### Given information
--------------------

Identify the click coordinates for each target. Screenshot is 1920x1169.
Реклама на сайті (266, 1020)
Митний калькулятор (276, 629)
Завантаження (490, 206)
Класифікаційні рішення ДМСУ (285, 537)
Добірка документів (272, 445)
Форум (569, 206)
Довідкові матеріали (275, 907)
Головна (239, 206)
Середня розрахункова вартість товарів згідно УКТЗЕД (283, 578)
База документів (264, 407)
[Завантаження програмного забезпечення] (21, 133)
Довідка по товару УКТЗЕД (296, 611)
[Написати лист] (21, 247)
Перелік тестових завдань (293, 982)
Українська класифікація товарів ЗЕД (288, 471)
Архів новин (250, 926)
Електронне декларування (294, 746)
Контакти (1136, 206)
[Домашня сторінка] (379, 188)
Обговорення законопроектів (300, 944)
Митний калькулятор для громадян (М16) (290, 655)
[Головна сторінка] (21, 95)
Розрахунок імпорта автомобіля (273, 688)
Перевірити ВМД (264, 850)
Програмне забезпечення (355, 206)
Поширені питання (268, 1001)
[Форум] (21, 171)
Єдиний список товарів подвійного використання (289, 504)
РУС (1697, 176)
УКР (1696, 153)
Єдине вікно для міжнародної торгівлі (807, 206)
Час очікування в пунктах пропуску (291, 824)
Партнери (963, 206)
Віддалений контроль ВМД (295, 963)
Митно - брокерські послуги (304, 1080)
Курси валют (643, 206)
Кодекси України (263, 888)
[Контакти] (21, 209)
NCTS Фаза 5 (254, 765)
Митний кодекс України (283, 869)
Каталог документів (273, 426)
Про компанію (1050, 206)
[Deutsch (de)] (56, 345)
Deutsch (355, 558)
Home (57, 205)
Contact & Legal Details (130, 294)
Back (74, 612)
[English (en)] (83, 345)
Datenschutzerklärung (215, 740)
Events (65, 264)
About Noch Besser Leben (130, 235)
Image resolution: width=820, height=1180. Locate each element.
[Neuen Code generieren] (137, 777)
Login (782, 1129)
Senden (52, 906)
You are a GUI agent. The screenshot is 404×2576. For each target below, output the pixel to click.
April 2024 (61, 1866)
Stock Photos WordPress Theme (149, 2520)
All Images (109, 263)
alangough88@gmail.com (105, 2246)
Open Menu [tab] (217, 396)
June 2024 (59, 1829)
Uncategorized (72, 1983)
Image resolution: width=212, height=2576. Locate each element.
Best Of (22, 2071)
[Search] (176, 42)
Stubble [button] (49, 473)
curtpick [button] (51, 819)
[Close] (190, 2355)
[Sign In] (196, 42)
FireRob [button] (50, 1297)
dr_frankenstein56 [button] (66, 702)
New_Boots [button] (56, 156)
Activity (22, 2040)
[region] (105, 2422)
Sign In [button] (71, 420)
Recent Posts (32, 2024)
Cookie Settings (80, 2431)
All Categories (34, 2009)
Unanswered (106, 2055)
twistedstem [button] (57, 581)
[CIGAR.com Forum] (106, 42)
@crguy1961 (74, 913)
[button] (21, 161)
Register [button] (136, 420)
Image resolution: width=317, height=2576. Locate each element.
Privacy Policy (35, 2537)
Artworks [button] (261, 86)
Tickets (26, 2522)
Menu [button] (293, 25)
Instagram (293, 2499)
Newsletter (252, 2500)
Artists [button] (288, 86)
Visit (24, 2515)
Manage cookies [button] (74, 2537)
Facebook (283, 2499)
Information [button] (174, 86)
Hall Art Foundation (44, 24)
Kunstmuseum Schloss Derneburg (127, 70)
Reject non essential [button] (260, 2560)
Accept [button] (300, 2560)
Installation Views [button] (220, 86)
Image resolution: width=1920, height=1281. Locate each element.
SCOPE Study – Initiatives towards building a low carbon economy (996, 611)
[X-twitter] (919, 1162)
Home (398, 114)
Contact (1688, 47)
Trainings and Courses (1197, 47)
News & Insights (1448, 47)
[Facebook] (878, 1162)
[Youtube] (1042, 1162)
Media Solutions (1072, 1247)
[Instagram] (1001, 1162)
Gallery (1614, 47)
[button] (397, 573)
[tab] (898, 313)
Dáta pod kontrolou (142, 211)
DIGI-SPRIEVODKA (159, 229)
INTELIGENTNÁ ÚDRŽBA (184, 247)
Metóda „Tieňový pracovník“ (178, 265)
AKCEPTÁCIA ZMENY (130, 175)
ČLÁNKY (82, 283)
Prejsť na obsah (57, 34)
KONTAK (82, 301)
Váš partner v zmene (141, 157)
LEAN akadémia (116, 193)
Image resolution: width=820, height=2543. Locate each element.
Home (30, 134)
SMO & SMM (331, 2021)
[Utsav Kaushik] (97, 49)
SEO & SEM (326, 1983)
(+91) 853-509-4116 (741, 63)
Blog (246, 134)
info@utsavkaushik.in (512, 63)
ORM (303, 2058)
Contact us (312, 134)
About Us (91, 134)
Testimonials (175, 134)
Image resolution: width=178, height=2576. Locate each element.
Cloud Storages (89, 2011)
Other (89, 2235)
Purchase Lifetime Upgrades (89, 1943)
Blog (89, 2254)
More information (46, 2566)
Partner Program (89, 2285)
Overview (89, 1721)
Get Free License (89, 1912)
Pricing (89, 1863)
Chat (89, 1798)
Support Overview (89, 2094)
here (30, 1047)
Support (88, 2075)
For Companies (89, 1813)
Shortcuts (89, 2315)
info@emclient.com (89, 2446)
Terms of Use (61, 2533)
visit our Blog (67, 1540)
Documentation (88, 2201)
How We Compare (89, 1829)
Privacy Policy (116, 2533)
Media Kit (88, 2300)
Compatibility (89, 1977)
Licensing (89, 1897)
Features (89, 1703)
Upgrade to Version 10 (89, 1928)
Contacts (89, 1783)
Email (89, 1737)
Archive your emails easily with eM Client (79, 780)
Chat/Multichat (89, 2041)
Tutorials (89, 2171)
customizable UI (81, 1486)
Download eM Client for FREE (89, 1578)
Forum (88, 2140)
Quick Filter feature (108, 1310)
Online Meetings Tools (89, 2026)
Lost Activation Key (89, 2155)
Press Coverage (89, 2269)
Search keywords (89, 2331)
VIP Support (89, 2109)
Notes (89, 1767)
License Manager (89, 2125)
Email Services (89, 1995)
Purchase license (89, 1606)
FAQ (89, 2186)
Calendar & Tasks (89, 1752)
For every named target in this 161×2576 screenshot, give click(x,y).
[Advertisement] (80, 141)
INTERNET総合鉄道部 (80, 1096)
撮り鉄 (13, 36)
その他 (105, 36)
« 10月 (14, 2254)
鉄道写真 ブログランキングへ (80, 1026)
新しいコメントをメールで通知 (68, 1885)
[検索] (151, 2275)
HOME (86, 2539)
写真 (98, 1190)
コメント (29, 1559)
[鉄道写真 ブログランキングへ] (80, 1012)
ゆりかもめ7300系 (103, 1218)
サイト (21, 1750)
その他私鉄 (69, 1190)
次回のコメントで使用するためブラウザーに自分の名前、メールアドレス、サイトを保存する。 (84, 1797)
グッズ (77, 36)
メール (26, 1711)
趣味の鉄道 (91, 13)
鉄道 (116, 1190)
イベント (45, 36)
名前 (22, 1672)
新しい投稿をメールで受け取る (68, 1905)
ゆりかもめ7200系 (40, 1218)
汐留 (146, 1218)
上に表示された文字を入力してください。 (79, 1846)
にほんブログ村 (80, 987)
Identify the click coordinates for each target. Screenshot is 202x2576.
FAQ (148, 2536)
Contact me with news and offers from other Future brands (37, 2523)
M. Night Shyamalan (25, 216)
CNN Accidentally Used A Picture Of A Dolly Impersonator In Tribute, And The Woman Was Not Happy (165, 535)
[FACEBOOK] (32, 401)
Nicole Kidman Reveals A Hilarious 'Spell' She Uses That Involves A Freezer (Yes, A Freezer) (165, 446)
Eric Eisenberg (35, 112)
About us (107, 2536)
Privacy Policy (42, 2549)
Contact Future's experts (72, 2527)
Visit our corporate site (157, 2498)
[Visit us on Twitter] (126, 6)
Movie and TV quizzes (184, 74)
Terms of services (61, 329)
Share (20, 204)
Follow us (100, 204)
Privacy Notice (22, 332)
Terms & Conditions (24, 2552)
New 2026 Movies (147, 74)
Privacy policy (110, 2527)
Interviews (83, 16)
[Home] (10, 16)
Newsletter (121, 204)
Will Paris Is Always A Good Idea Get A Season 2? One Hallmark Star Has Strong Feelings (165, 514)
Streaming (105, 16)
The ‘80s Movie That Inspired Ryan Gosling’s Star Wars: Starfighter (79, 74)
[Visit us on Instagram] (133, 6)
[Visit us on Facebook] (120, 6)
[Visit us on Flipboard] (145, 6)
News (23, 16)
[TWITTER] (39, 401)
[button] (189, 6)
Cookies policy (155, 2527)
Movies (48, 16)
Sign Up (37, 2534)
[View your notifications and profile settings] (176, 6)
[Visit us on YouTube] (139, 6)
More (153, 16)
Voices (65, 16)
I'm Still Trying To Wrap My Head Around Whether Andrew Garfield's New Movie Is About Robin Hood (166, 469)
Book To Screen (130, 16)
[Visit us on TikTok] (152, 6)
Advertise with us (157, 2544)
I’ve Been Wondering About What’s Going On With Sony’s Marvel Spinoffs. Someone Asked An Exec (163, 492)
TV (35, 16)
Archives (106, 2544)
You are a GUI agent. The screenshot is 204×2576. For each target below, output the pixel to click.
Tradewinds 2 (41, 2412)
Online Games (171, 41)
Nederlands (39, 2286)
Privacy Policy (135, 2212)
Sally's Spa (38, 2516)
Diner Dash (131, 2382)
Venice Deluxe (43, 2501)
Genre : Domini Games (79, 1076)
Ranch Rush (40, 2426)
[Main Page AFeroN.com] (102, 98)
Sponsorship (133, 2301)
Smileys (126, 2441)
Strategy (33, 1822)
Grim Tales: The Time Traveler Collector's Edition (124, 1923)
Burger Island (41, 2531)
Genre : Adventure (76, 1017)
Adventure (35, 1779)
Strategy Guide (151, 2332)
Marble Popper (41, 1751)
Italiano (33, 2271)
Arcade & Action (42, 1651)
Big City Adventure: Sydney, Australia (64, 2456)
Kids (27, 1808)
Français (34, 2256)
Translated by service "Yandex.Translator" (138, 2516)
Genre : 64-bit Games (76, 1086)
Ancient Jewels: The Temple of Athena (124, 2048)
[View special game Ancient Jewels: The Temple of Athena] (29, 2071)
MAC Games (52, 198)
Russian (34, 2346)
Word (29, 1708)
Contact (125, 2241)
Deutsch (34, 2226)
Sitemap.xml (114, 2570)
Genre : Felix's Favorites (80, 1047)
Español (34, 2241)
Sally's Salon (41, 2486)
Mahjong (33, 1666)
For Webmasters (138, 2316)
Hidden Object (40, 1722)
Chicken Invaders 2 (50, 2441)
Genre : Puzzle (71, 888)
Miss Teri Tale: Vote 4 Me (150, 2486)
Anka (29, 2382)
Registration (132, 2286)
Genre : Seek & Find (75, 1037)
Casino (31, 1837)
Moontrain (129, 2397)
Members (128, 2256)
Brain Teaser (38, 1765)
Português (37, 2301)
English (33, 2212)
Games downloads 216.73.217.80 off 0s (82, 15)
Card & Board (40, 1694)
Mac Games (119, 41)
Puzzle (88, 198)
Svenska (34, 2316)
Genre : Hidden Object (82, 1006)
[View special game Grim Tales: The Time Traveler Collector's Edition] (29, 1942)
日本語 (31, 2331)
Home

--------------------

### Problem
Lines that contain "Terms" should be pulled from the entries above and reported.

### Written reply
Terms of Use (61, 2533)
Terms of services (61, 329)
Terms & Conditions (24, 2552)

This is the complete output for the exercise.